Misteri Sendang Bulus Jimbung

Alkisah, pada masa lampau terdapat sebuah kerajaan bernama Wiratha. Letaknya ada di sekitar kota Jepara. Kerajaan Wiratha dipimpin oleh seorang ratu yang sangat jujur, adil, bijaksana, serta sangat disiplin dalam penegakkan hukum tata negara. Ratu Kerajaan Wiratha tersebut bernama Sri Ratu Warasungha. Sikap politiknya yang amanah itu membuatnya menjadi Ratu tersohor seantero Jawa.
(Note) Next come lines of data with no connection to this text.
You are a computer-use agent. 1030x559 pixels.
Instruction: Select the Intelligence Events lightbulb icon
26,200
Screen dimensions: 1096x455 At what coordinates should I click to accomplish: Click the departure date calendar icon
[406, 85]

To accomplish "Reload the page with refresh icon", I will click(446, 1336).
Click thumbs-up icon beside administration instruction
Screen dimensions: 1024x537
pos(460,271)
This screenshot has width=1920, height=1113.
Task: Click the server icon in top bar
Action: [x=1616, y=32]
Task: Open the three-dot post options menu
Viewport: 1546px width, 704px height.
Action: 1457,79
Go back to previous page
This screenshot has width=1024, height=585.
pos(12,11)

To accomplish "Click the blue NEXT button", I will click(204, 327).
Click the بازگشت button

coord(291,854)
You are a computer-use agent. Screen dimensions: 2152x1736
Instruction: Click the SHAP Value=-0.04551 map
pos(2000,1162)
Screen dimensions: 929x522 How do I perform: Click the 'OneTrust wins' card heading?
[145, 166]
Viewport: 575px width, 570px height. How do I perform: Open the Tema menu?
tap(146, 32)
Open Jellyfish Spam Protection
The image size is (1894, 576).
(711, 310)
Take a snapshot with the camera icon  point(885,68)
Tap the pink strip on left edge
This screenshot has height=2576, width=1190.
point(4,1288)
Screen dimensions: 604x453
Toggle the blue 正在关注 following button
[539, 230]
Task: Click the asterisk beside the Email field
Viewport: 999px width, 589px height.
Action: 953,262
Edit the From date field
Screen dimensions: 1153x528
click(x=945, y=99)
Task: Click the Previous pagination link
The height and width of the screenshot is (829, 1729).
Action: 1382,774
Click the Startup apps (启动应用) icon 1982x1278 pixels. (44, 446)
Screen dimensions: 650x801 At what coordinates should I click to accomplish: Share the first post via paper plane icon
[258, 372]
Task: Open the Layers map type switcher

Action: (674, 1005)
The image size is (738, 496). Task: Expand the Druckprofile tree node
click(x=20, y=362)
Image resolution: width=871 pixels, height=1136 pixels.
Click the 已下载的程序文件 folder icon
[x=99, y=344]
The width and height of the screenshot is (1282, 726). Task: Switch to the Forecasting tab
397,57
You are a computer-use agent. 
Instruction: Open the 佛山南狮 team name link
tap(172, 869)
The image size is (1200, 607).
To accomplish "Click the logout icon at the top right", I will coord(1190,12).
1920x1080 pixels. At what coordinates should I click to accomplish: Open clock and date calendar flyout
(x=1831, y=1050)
Ratu Warasungha memiliki seorang putra bernama Raden Patahwan. Sang Pangeran tersebut sangatlah tampan rupawan sehingga banyak digosipkan dimana-mana sebagai pria idaman. Ketampanan Pangeran Patahwan berhasil membuat Dewi Wahdi jatuh cinta. Dewi Wahdi adalah putri dari Raja Keling, seorang pemimpin Kerajaan Kalingga yang terletak di Purwodadi.

Dewi Wahdi menyampaikan maksud hatinya pada sang ayah, Raja Keling. Ia bilang bahwa dirinya sangat mencintai Raden Patahwan dari Wiratha. Ia ingin sang ayah menjodohkannya. Maka Raja Keling pun setuju. Namun dengan satu syarat, ia haruslah terlebih dahulu menguji apakah benar pemimpin dan rakyat dari Kerajaan Wiratha memang dapat dipercaya, untuk memomong anak gadisnya.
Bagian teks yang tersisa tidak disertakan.